A trip to Zanzibar…that exotic, mysterious land.
Never did I think I would make it to this island off the coast of mainland Tanzania but somehow, like most of my travels, it just happened.
After bouncing around Kenya and Tanzania for a while, it was time to take it easy and catch up on work, and Zanzibar seemed like a logical, and nearby, option. All we hoped for was a relatively quiet beach in a tropical setting, close to a local village, and where accommodation wasn’t too expensive.
And it didn’t take long to find our ideal setup. For two whole nights at least.

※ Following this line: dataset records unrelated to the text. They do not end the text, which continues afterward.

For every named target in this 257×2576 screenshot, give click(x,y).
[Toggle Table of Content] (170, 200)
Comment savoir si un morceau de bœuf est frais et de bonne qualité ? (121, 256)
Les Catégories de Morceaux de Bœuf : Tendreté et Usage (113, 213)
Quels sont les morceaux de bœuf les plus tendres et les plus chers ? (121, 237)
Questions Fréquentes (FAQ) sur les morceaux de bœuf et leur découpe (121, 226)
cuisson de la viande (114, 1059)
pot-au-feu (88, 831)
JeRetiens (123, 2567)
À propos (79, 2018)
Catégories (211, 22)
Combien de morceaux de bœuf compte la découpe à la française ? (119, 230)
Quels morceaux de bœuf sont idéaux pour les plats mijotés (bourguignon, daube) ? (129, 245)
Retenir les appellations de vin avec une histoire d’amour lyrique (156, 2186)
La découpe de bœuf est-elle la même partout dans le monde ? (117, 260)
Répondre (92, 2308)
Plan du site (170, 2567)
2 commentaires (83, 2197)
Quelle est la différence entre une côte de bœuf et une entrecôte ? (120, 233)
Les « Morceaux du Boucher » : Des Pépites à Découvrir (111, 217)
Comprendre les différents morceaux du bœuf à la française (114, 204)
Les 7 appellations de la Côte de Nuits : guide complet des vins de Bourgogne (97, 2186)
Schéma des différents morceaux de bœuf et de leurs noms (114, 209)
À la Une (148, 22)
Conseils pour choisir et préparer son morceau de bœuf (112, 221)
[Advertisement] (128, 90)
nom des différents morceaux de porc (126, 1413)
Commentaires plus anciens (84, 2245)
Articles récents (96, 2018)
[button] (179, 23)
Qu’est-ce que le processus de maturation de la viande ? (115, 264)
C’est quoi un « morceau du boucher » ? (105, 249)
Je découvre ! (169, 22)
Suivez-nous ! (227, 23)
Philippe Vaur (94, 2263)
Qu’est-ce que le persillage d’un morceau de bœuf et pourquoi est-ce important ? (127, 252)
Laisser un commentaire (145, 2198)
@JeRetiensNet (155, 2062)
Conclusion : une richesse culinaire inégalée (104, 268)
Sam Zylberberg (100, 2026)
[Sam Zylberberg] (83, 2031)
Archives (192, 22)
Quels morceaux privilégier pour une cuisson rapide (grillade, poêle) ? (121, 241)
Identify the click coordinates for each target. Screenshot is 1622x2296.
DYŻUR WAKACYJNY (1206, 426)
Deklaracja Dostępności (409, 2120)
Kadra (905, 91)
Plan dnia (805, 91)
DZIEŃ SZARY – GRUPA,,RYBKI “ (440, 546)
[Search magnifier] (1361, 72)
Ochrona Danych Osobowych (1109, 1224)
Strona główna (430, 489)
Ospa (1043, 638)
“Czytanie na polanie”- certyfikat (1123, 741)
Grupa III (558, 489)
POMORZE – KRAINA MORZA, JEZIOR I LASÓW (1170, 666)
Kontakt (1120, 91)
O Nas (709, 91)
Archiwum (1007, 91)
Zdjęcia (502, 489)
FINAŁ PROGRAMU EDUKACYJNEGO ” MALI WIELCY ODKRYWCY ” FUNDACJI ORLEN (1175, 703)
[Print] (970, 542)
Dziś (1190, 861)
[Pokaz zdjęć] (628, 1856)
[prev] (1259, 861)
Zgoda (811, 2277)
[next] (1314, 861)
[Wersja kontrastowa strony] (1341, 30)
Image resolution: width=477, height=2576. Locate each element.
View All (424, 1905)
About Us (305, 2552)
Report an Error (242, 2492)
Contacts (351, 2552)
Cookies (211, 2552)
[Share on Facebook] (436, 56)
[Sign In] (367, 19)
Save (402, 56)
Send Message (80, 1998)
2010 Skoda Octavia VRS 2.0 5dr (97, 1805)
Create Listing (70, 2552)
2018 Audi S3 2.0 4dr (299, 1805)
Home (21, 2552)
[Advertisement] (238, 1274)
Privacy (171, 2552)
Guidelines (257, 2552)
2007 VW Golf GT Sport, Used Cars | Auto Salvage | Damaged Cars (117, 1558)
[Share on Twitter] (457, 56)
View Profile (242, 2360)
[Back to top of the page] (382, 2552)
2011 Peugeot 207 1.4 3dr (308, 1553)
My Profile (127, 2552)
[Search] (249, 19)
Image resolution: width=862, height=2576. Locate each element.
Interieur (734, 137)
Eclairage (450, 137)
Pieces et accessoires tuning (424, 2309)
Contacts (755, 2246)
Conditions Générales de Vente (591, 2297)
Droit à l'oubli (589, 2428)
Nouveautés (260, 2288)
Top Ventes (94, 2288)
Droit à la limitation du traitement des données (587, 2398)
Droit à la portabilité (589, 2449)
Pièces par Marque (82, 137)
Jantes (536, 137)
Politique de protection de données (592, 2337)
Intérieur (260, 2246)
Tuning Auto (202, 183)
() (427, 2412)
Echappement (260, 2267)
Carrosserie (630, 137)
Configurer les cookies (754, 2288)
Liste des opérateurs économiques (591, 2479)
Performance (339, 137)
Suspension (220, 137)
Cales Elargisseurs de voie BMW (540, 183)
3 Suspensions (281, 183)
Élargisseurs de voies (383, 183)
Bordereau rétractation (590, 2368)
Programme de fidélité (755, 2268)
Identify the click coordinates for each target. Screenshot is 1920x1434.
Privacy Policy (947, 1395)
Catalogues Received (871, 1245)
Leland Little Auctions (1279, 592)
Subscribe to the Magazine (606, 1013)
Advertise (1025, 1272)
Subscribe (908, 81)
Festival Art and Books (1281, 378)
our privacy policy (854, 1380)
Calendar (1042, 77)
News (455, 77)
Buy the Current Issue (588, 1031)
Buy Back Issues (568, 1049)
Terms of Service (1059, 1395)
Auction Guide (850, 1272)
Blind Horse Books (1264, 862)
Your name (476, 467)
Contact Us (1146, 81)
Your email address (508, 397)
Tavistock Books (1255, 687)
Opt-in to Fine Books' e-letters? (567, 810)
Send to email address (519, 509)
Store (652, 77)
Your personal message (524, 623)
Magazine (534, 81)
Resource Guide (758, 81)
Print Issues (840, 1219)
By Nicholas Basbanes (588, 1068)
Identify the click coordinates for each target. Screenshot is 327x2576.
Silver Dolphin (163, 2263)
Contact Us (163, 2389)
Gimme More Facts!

The place we chose to stay at is the Promised Land Lodge, located on the very southern tip of Zanzibar. Beautiful setting on the wild coast, large jungle bungalows on a cliff overlooking the shining water, great local food, hammocks, a beach bar, a nice swimming pool and the village of Kizimkazi only 20 minutes walk away.
For $50 per night, with breakfast included, we were truly giddy over this gem of a find.
So, after two nights there, we packed up and left.
This is the downside of working online. The location of this lodge proved to be one of the last spots on Zanzibar without 3G internet coverage, so our SIM cards and data packages were useless. The internet provided at the lodge, as expected, didn’t work too well either. As a result, it was quite difficult for us to get our work done and we had no choice but to leave.
Off we went, quite bummed, in search of another option.
You can then imagine our surprise when, amazingly, with very little research and a lot of luck, we found another accommodation setup that rivaled, or at least matched, what Promised Land had offered.
Suddenly, our trip to Zanzibar took us to the village of Jambiani, on the southeast coast, where we happily threw down our bags at the welcoming and idyllic Mango Beach House.
We stayed here for eleven nights. And it was absolutely perfect.
Here’s how our stay went down…
If you’re looking for a quiet white sand beach with a laid-back vibe, local village life, perfect sunrises, warm ocean water, a good scattering of places to eat and that feeling of being in paradise, Jambiani is the place to go. I’ll admit that we didn’t really explore too many other parts of Zanzibar but once we found this ideal corner, we were more than happy to stay put.
What a crazy, beautiful beach! I have never, in all my travels, seen the ocean act as weirdly as it did in Zanzibar. In Jambiani at least, the tide would be one kilometer out when low and then, in what seemed like a remarkably fast period of time, the tide would suddenly be high, very high, covering almost all of the beach. And the colors changed all day long, with such an impressive array of blues and greens sparkling away. It was strange, mesmerizing and spectacular all at the same time.
When the tide was high, this beach was great for swimming. The only downside, at least in March, is that the water temperature was basically ‘hot’.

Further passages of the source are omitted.